* _GIVEN EXERCISE_:
In the proof below that the limit for the derivative of a^x exists, copy the text word for word from "Note that if" up to and including "case $a > 1$.".
━━━━━ DOCUMENT ━━━━━
Now back to the question at hand. Differentiation by first principle of $f(x) = a^{x}$ involves the evaluation of limit $$L(a) = \lim_{h \to 0}\frac{a^{h} - 1}{h}$$ The challenge here is not to find $L(a)$ but to prove that this limit exists. Clearly the limit wont exist unless we have $\lim_{h \to 0}a^{h} = 1$. So as a part of definition of $a^{x}$ we must ensure that we have established $\lim_{h \to 0}a^{h} = 1$.

Note that if $a = 1$ then the limit is $0$ trivially. So let $a \neq 1$ and then there are two cases $a > 1$ and $0 < a < 1$. Clearly by putting $a = 1/b$ we can see that $L(1/a) = L(b) = -L(a)$ (note while proving this we will need $\lim_{h \to 0}a^{h} = 1$) and hence it is sufficient to consider the case $a > 1$.

Now inequalities come to the rescue. From this answer we have $$\frac{a^{r} - 1}{r} > \frac{a^{s} -1 }{s}$$ where $r, s$ are positive rationals and $r > s$. Note that by continuity arguments the inequality can be extended to positive irrational values of $r, s$ with $r > s$ but then the inequality weakens to $\geq$. There are ways to make this inequality strict for irrationals $r, s$ but we won't need the strict version here. Clearly from the above we can see that the function $g(h) = (a^{h} - 1)/h$ is an increasing function of $h$ for $h > 0$. Clearly since $a > 1$ it follows that $g(h) > 0$ for all $h > 0$. Now as $h \to 0^{+}$ the function $g(h)$ decreases but is bounded below by $0$ hence tends to a limit $L(a)$.

If $h \to 0^{-}$ then we can put $h = -k$ and see that $$\lim_{h \to 0^{-}}\frac{a^{h} - 1}{h} = \lim_{k \to 0^{+}}\frac{1 - a^{k}}{-ka^{k}} = \lim_{k \to 0^{+}}\frac{a^{k} - 1}{k} = L(a)$$ It now follows that $g(h)$ tends to a limit as $h \to 0$ which we have denoted by $L(a)$.
━━━━━ DATASET ━━━━━
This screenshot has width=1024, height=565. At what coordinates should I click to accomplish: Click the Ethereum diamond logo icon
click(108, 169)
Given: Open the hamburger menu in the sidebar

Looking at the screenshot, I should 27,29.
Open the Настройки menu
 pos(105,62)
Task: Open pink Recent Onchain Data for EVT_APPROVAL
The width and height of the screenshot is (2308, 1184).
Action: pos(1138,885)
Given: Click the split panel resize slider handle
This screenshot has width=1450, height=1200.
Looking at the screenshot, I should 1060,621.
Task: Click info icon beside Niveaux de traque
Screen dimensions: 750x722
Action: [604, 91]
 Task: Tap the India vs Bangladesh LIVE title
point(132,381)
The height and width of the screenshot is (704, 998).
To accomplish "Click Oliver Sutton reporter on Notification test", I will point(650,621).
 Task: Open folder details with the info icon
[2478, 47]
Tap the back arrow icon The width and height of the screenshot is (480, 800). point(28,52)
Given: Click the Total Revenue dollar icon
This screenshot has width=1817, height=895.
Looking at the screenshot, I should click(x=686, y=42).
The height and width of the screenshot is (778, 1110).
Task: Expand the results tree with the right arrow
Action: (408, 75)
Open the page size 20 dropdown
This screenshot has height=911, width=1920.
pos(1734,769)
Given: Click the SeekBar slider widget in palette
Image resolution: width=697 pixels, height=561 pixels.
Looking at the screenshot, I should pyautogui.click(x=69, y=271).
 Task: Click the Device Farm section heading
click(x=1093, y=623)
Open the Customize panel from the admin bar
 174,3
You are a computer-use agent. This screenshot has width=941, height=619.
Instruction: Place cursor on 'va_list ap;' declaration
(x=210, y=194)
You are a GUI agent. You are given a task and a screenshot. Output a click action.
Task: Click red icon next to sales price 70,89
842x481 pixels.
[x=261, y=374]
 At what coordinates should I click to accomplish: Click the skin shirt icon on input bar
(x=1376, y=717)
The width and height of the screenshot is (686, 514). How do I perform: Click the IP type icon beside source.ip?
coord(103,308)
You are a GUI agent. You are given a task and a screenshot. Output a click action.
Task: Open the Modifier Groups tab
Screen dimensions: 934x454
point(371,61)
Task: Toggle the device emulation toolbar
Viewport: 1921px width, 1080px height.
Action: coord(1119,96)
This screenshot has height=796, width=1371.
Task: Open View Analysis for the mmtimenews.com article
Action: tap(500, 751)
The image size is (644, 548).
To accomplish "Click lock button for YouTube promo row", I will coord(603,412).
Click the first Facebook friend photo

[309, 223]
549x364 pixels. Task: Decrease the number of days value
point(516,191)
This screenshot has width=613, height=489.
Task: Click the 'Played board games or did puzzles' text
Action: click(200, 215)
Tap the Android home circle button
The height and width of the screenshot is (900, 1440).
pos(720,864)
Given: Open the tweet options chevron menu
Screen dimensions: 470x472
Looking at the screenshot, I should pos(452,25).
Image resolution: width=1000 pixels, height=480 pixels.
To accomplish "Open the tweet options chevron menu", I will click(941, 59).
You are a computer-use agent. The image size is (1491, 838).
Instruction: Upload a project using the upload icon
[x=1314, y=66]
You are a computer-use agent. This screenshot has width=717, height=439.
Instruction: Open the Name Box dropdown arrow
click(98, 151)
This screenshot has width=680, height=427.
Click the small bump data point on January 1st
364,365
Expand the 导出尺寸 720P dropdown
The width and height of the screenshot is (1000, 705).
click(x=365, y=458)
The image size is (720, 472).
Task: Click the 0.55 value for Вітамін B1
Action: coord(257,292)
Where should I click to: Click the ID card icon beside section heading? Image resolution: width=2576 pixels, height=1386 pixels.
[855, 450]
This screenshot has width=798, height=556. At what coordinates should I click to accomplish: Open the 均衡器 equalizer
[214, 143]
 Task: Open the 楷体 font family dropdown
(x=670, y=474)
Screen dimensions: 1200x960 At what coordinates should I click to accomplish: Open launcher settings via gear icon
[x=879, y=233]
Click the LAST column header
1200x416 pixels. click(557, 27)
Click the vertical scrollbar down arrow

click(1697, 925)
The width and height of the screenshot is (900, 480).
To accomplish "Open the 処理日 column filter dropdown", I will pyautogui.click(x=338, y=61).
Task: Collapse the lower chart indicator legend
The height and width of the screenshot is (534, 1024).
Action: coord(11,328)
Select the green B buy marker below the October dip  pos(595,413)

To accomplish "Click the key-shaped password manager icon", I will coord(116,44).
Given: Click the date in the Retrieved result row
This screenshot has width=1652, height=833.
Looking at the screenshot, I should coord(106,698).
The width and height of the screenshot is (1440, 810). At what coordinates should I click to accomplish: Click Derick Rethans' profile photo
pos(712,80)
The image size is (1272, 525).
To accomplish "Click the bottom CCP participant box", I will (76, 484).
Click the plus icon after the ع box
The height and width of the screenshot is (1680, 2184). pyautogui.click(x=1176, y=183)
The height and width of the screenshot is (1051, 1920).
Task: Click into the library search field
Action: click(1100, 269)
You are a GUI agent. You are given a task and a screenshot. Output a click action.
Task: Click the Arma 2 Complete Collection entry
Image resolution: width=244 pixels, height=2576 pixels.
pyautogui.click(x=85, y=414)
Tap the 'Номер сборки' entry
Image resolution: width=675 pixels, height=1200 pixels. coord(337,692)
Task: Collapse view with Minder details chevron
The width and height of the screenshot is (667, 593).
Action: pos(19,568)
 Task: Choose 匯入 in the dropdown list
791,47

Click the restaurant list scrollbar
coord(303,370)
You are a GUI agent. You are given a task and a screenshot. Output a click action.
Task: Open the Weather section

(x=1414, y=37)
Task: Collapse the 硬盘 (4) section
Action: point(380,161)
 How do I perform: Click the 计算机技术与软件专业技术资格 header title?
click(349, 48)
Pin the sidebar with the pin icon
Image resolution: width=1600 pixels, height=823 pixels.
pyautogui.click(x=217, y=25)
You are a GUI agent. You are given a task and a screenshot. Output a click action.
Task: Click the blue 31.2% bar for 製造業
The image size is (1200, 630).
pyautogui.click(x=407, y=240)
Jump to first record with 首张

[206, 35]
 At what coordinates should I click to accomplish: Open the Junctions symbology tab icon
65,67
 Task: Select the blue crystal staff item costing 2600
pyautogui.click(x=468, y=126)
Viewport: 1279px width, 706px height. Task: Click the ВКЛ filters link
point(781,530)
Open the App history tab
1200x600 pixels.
━━━━━
* _RESPONSE TO THIS TASK_:
Note that if $a = 1$ then the limit is $0$ trivially. So let $a \neq 1$ and then there are two cases $a > 1$ and $0 < a < 1$. Clearly by putting $a = 1/b$ we can see that $L(1/a) = L(b) = -L(a)$ (note while proving this we will need $\lim_{h \to 0}a^{h} = 1$) and hence it is sufficient to consider the case $a > 1$.